Protein synthesis by RNA can be represented by the stochastic system

$$\begin{array}{lll} x_{1} \stackrel{\lambda_{1}}{\longrightarrow} x_{1}+1 & \text { and } & x_{1} \stackrel{\beta_{1} x_{1}}{\longrightarrow} x_{1}-1 \\ x_{2} \stackrel{\lambda_{2} x_{1}}{\longrightarrow} x_{2}+1 & \text { and } & x_{2} \stackrel{\beta_{2} x_{2}}{\longrightarrow} x_{2}-1 \end{array}$$

in which $x_{1}$ is an environmental variable corresponding to the number of RNA molecules per cell and $x_{2}$ is a system variable, with birth rate proportional to $x_{1}$, corresponding to the number of protein molecules.

(a) Use the normalized stationary Fluctuation-Dissipation Theorem (FDT) to calculate the (exact) normalized stationary variances $\eta_{11}=\sigma_{1}^{2} /<x_{1}>^{2}$ and $\eta_{22}=$ $\sigma_{2}^{2} /<x_{2}>^{2}$ in terms of the averages $<x_{1}>$ and $<x_{2}>$.

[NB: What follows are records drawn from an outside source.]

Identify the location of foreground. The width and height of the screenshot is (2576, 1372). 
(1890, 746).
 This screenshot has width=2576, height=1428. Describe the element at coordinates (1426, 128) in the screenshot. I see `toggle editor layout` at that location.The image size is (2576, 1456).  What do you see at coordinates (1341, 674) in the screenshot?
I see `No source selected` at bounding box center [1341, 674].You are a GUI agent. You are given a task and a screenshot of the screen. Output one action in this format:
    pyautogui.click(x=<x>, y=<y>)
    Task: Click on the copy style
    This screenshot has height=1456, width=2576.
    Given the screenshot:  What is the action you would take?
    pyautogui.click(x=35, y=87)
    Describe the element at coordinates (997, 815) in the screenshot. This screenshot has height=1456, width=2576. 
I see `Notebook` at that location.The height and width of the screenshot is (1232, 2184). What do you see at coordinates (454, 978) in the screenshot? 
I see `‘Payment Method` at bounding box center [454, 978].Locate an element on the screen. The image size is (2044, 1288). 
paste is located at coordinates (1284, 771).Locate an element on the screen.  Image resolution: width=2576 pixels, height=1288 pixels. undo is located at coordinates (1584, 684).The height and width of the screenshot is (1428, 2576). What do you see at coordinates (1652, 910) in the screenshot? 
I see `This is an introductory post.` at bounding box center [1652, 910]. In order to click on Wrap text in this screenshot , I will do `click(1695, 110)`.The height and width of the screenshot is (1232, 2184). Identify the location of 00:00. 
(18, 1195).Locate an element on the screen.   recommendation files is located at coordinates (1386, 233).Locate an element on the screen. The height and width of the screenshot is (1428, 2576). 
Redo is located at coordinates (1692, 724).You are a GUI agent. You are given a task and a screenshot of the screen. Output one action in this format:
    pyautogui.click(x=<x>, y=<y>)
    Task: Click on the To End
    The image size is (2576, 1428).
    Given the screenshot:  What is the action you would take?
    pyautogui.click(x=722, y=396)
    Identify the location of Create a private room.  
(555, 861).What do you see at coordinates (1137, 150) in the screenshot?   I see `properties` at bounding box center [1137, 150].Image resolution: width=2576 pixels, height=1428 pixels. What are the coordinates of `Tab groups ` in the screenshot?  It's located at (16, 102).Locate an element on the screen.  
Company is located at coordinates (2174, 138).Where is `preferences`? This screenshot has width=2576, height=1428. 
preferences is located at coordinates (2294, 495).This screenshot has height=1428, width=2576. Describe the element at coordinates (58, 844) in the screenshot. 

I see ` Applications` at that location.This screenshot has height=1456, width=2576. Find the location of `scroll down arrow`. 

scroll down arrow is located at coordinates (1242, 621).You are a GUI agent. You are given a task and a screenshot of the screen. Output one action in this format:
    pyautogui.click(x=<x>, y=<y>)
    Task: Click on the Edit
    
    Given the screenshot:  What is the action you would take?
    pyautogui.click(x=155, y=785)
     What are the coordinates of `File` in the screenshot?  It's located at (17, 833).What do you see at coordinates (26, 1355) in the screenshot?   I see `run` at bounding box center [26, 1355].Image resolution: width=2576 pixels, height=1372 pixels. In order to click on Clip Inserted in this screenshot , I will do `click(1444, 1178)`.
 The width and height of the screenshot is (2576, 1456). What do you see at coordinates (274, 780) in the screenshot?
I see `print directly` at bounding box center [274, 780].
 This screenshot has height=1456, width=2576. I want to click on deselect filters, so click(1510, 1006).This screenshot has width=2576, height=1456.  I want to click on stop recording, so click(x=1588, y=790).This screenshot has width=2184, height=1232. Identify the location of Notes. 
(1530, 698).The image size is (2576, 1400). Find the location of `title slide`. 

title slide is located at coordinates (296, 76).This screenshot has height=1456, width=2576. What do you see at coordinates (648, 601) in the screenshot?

(b) Separate $\eta_{22}$ into an intrinsic and an extrinsic term by considering the limits when $x_{1}$ does not fluctuate (intrinsic), and when $x_{2}$ responds deterministically to changes in $x_{1}$ (extrinsic). Explain how the extrinsic term represents the magnitude of environmental fluctuations and time-averaging.

(c) Assume now that the birth rate of $x_{2}$ is changed from the "constitutive" mechanism $\lambda_{2} x_{1}$ in (1) to a "negative feedback" mechanism $\lambda_{2} x_{1} f\left(x_{2}\right)$, where $f$ is a monotonically decreasing function of $x_{2}$. Use the stationary FDT to approximate $\eta_{22}$ in terms of $h=\left|\partial \ln f / \partial \ln x_{2}\right|$. Apply your answer to the case $f\left(x_{2}\right)=k / x_{2}$.

[Hint: To reduce the algebra introduce the elasticity $H_{22}=\partial \ln \left(R_{2}^{-} / R_{2}^{+}\right) / \partial \ln x_{2}$, where $R_{2}^{-}$and $R_{2}^{+}$are the death and birth rates of $x_{2}$ respectively.]

(d) Explain the extrinsic term for the negative feedback system in terms of environmental fluctuations, time-averaging, and static susceptibility.

(e) Explain why the FDT is exact for the constitutive system but approximate for the feedback system. When, generally speaking, does the FDT approximation work well?

(f) Consider the following three experimental observations: (i) Large changes in $\lambda_{2}$ have no effect on $\eta_{22}$; (ii) When $x_{2}$ is perturbed by $1 \%$ from its stationary average, perturbations are corrected more rapidly in the feedback system than in the constitutive system; (iii) The feedback system displays lower values $\eta_{22}$ than the constitutive system.

What does (i) imply about the relative importance of the noise terms? Can (ii) be directly explained by (iii), i.e., does rapid adjustment reduce noise? Justify your answers.